**SHORT EXERCISE**
Please return, unchanged, everything from the line containing "Task: Click the Design Test Merchant name" down to the line containing "click(45, 256)", both included, and nothing else.

--------------------------------------------------

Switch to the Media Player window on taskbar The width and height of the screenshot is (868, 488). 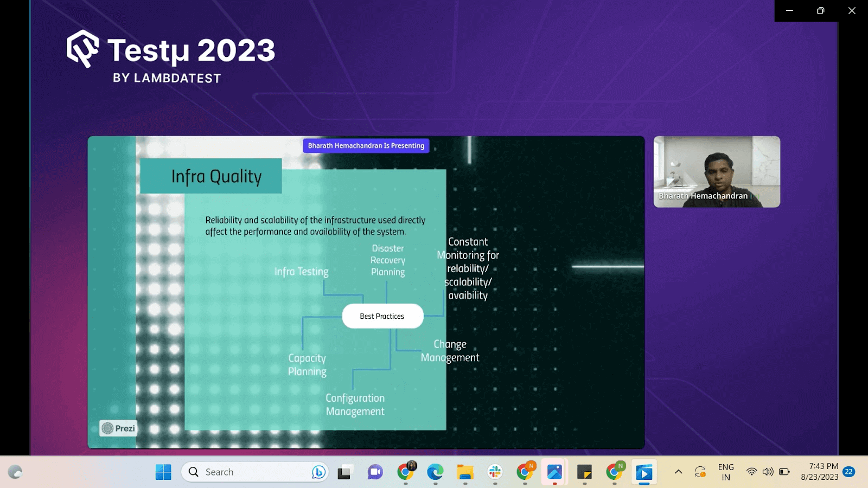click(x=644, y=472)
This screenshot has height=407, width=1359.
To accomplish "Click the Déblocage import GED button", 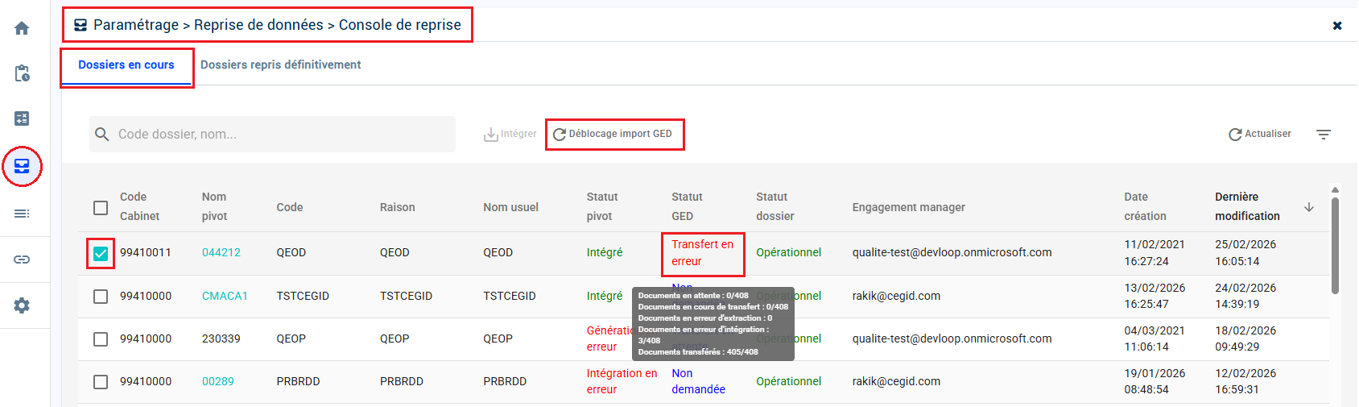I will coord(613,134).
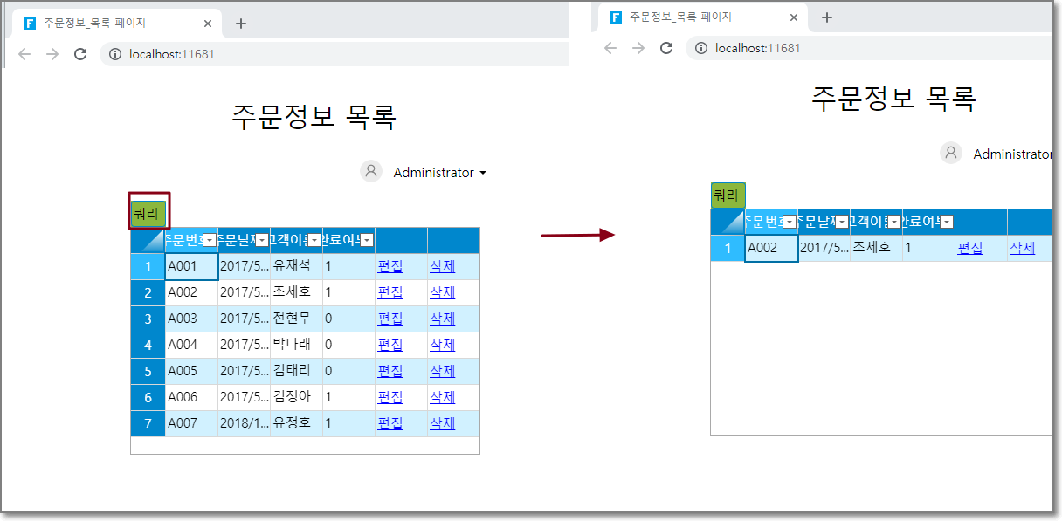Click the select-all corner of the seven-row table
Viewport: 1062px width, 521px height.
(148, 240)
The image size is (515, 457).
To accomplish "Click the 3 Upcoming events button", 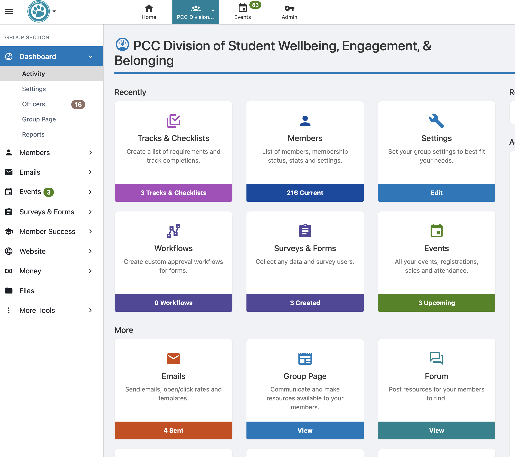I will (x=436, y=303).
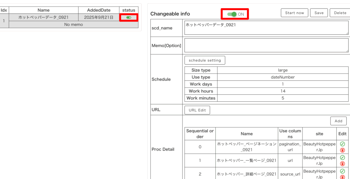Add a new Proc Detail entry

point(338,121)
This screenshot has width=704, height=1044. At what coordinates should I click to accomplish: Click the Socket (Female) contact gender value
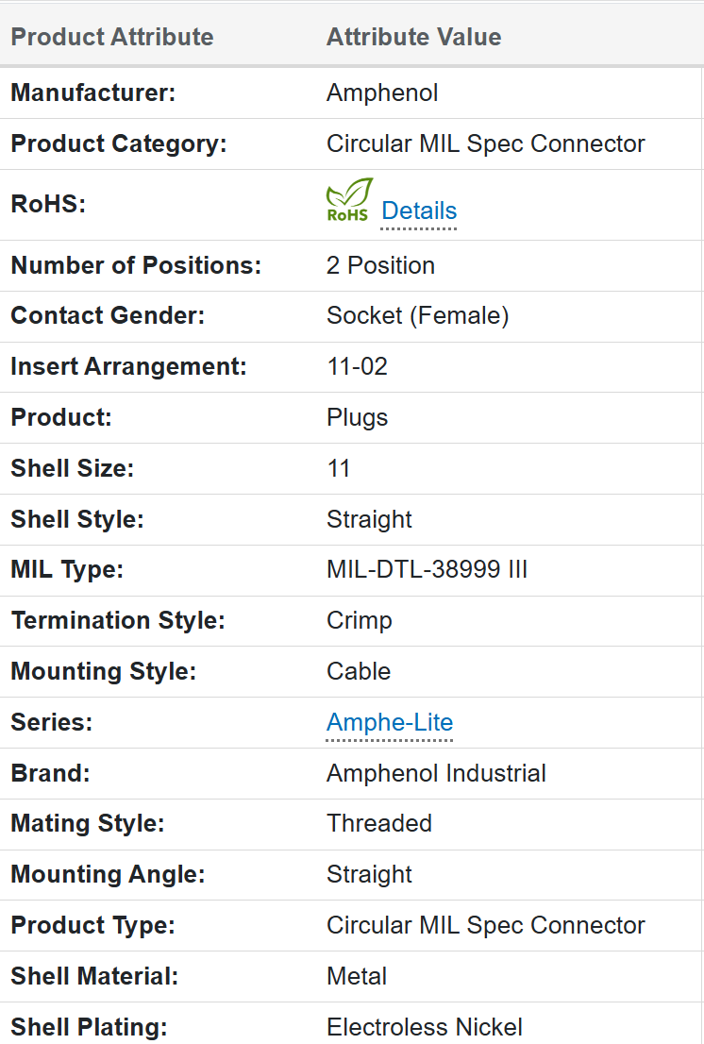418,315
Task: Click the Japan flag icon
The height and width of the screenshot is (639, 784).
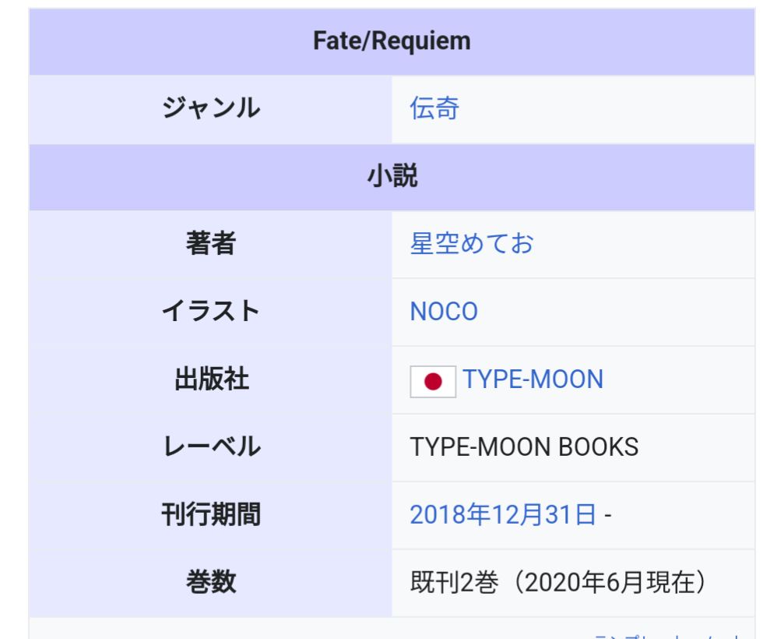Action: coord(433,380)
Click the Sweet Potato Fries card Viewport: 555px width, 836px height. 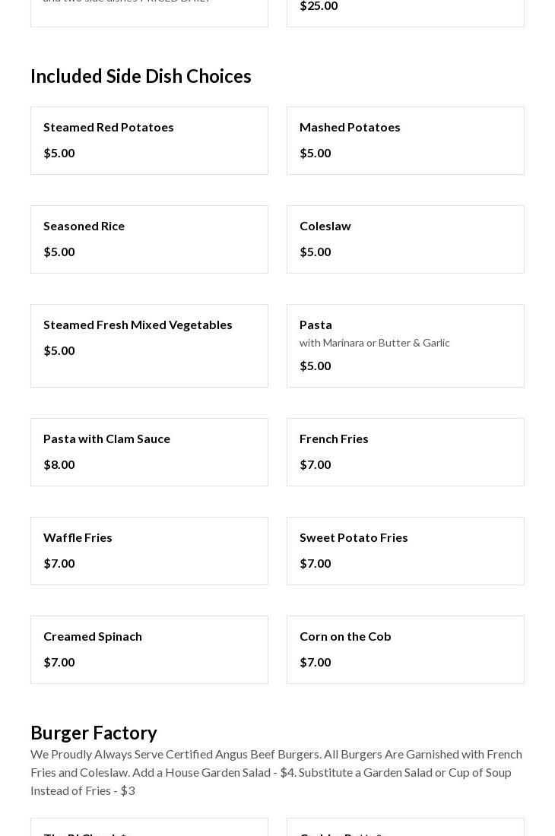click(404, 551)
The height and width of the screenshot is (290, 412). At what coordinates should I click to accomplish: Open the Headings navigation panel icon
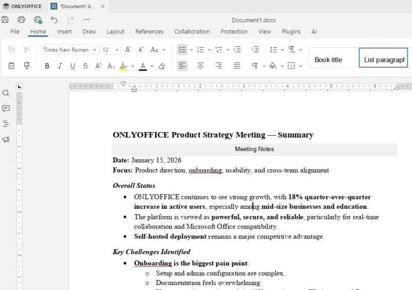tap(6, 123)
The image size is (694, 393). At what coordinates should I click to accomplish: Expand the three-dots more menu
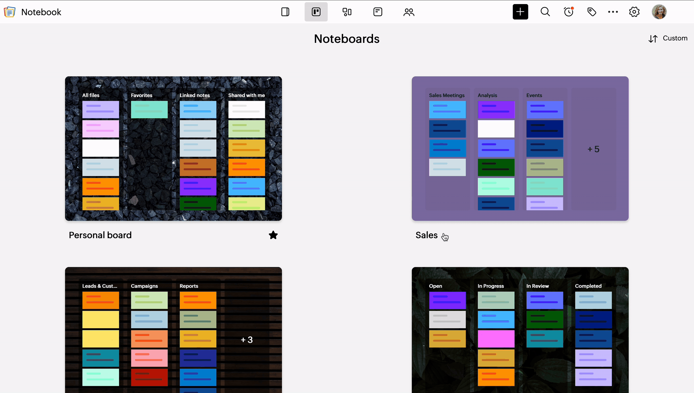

--------------------------------------------------

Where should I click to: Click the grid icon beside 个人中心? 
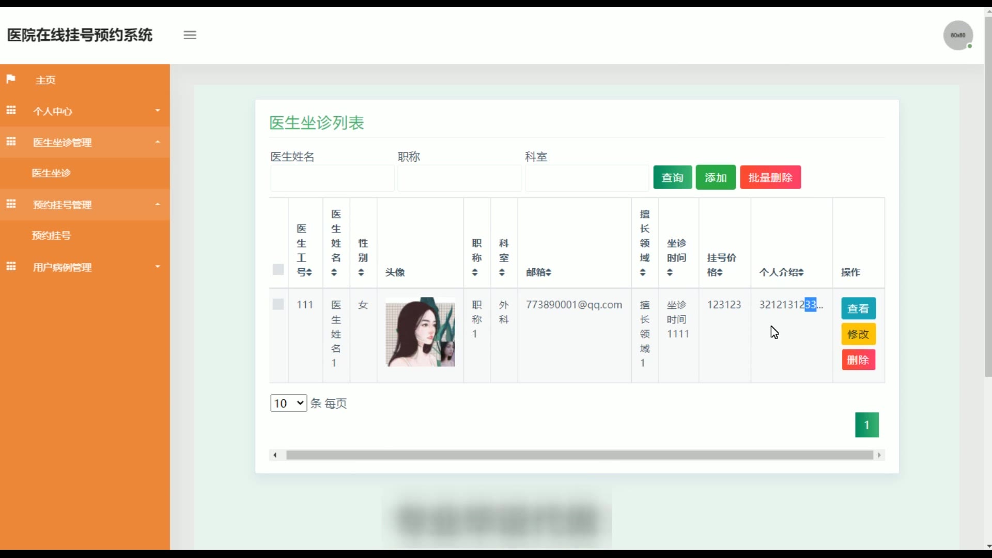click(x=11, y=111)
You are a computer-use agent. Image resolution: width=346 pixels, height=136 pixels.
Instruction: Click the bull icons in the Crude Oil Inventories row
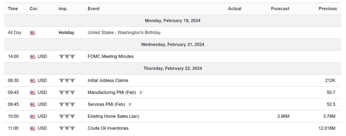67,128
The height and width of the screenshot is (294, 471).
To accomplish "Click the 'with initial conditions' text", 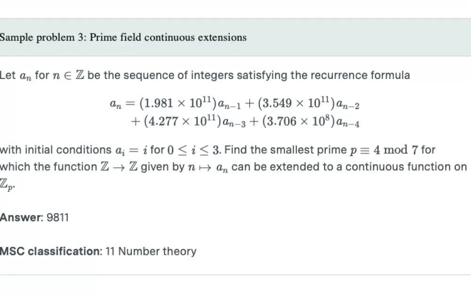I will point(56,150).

--------------------------------------------------

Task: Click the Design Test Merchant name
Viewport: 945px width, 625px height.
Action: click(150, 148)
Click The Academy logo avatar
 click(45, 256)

--------------------------------------------------

**EXERCISE RESULT**
Task: Click the Design Test Merchant name
Viewport: 945px width, 625px height.
Action: click(150, 148)
Click The Academy logo avatar
 click(45, 256)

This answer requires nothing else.